### Given exercise 1
Translate this sentence from the blog entry into German: "I try to look forward to the future but some days I'm stuck in the past."
### Given exercise 2
Please reproduce the blog entry word for word, everything from "Rambling idiot. But" down to "presence. Her friendship.".

### Extract
/---
Do I like who I am today though?

Most days. I've been consciously trying to like myself more, despite my doubts, insecurities and sadness.

I try to look forward to the future but some days I'm stuck in the past. 

It's not only the failed marriage...I mean, I'd like to think we're in a good place, but alas nothing stays forever. 

Case in point? My inability to fully get over the latest major thing in my life. 

Funny, I asked her, so cocky and confidently a few weeks ago if things were going to be awkward between us. Today, I was the awkward one. Gawd damn, how old am I? But does that matter? I feel what I feel and I act how I act. 

I stay hopeful that one day the answers will be clearer (not totally clear; can't be naive about that).  In the meantime, I better do something with myself to stay busy.

Rambling idiot. But I forgive myself. Right?

I'm thankful for the anchors in my life

Wednesday, October 11, 2017

Took Me A Few Days...

...then I realized it. I miss her and her friendship. 

It's hard rationalizing things sometimes, but I don't think I am here per se. I mean, I don't see a romantic future but I miss the company and the laughs and...her presence. Her friendship.
\---
### Source data
/---
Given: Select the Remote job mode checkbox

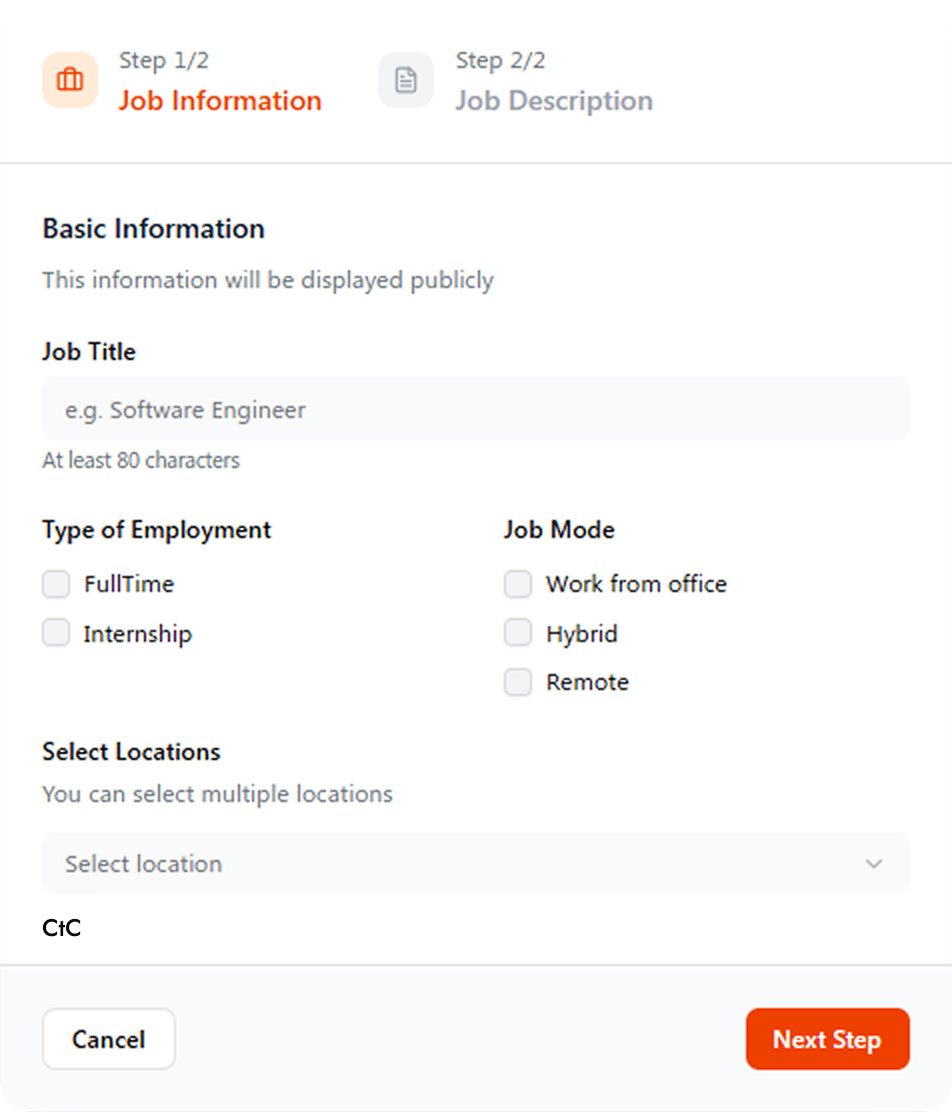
\---
### Task solution 1
Ich versuche, in die Zukunft zu blicken, aber an manchen Tagen stecke ich in der Vergangenheit fest.

### Task solution 2
Rambling idiot. But I forgive myself. Right?

I'm thankful for the anchors in my life

Wednesday, October 11, 2017

Took Me A Few Days...

...then I realized it. I miss her and her friendship. 

It's hard rationalizing things sometimes, but I don't think I am here per se. I mean, I don't see a romantic future but I miss the company and the laughs and...her presence. Her friendship.